When trying to define what health is to another person, I would tell them that it is the well-being of a person, both mentally and physically. Health can be either positive (lack of disease or illness) or negative (having a disease or illness). If that person were to ask me to explain to them what an illness is, I would tell them that it is a condition that can negatively affect a person’s health by having a direct affect on the well-being of the person, either physically, mentally, or both. The illness can be associated with symptoms that hinder a person from having a normal life.
The criteria I used to come up with these definitions came from previous knowledge I had about what health and illness were. I then used this prior knowledge and combined it with the information that I had obtained from this weeks’ lectures. I believe that a good portion of the previous definitions I had of disease or illness came from personal experiences and school. Through multiple health-related classes, the definitions of health and illness were discussed on multiple occasions and over time I was able to develop my own mental definitions about what health and illness were.
When it comes to shyness, I determined that this was not an illness and I based this realization around the criteria and definition that I had for the term “illness”. The reason I feel this way is because shyness does not negatively hurt the body in a physical way which would prevent the person from functioning normally. I did find shyness to be a little difficult to categorize, however.
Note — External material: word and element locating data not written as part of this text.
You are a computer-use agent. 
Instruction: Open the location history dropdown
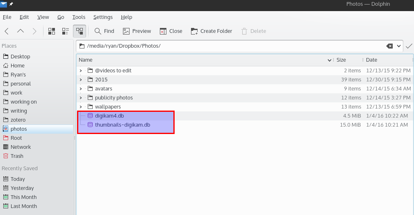pos(399,46)
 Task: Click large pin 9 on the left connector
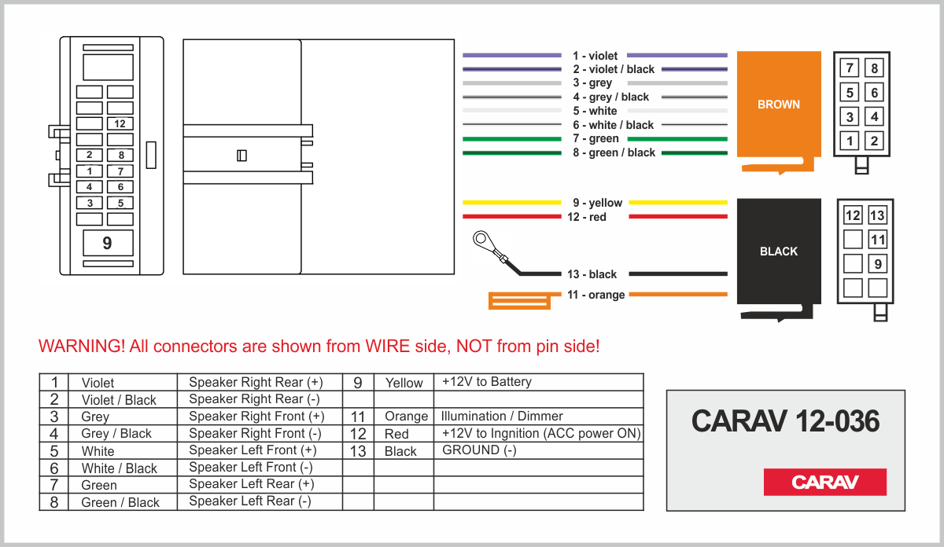pos(107,243)
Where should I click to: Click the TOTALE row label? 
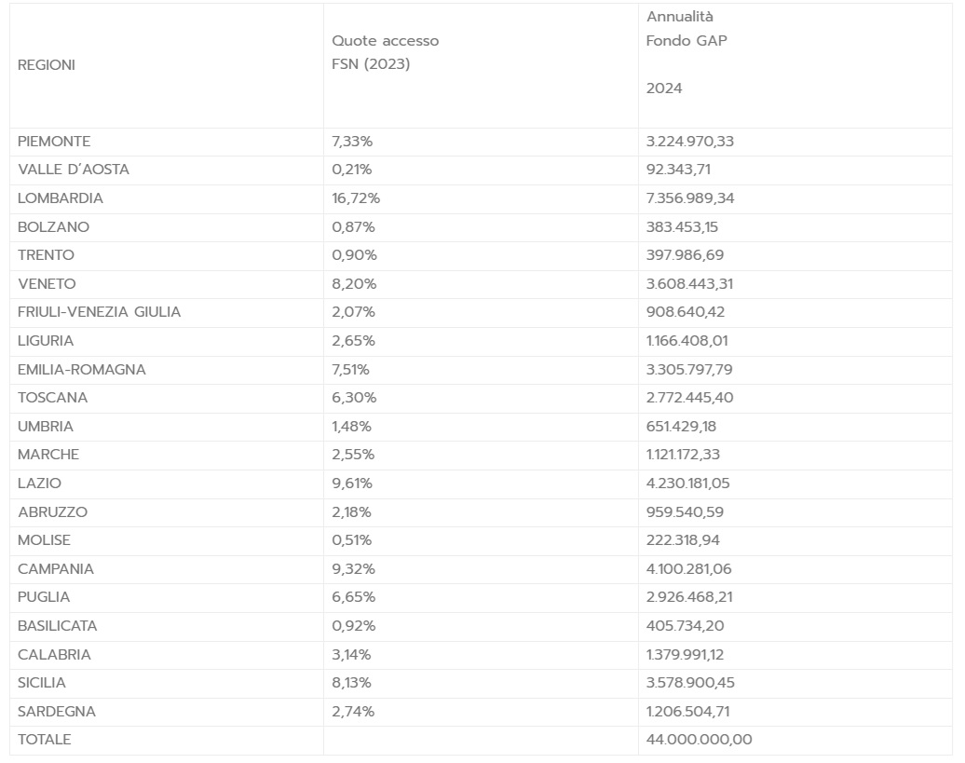45,740
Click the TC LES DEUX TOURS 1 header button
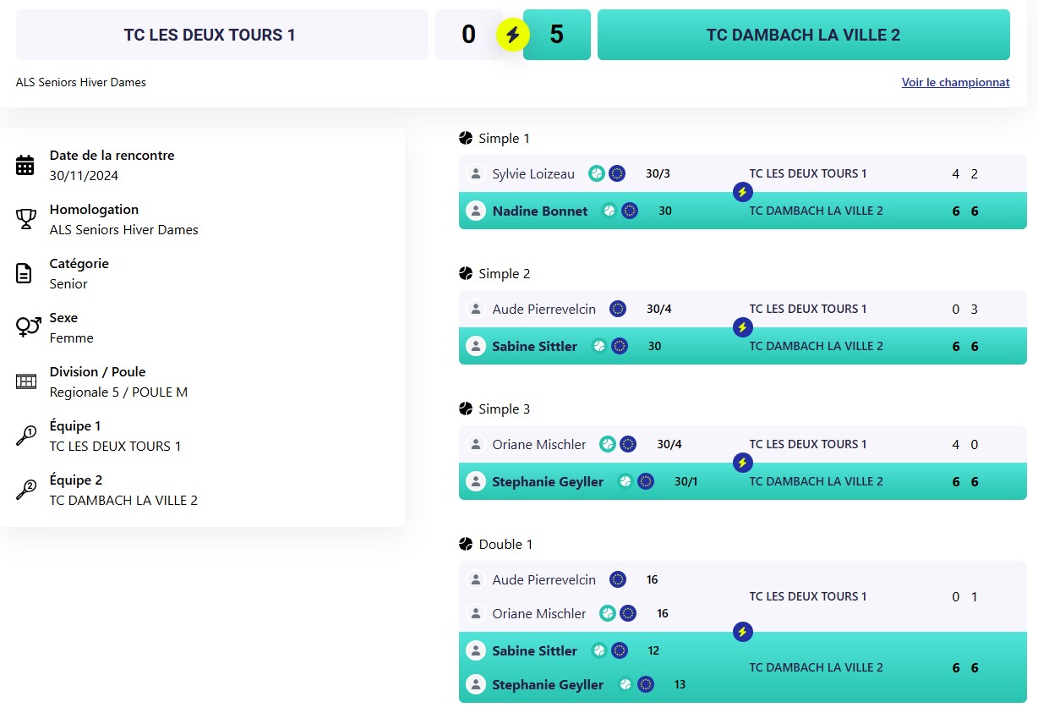Image resolution: width=1038 pixels, height=713 pixels. (x=221, y=35)
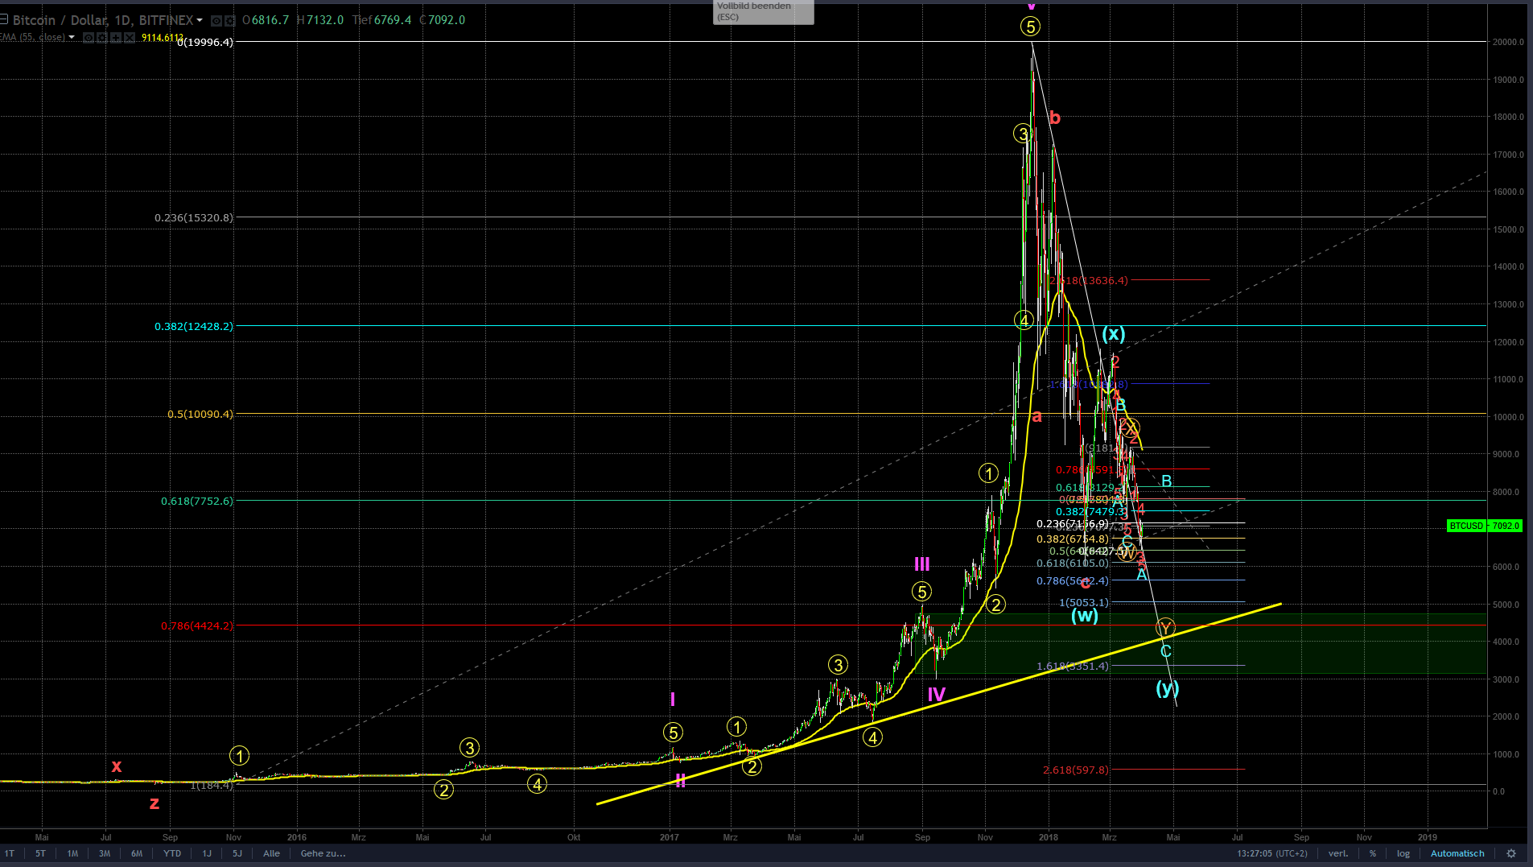Select the YTD time range
Screen dimensions: 1533x867
(x=172, y=853)
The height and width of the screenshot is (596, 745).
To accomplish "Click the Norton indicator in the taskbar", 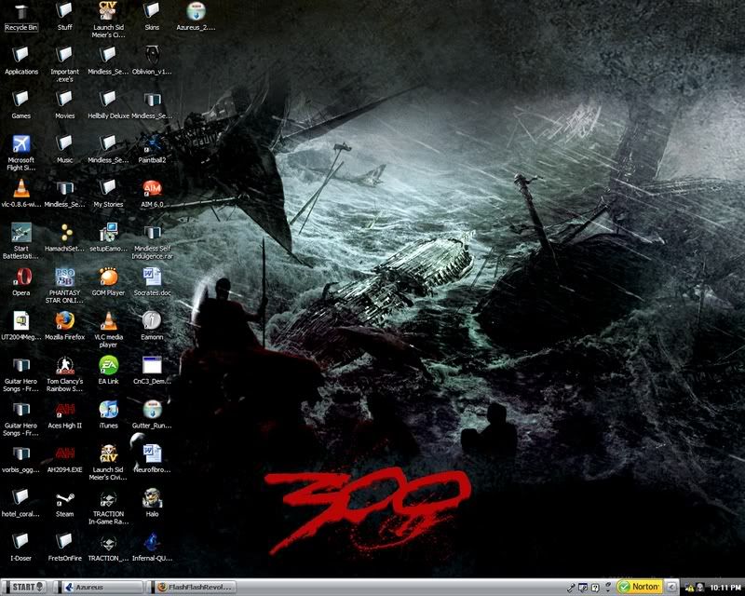I will pos(640,587).

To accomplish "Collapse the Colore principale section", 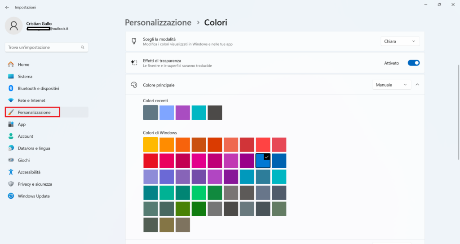I will pos(417,85).
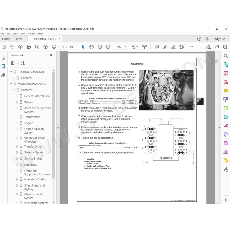The height and width of the screenshot is (230, 230).
Task: Select the Highlight text pen icon
Action: (165, 47)
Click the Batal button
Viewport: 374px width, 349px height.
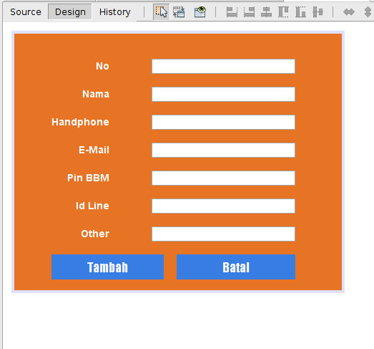pyautogui.click(x=236, y=267)
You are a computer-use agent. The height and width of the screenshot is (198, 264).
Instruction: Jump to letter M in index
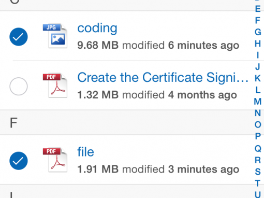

It is possible for shyness to negatively affect a person’s life if the person is so shy that they find themselves not doing important tasks throughout their lives simply because they’re too afraid to speak to other people. This negativity would cause the person to have the inability to live a normal life as opposed to if the person wasn’t so shy.
Through my definition and criteria for definition of illness, I determined that infertility was also not an illness. I came to this conclusion by evaluating exactly what infertility is (the inability to conceive children). While infertility may bother someone emotionally, it generally won’t affect them physically or making any other part of the person’s life considerably more difficult. Again, I found this difficult to categorize because it is possible that the mental stress associated with infertility could have a strong enough negative effect on the person’s emotions that it could prevent them from living a normal, healthy life.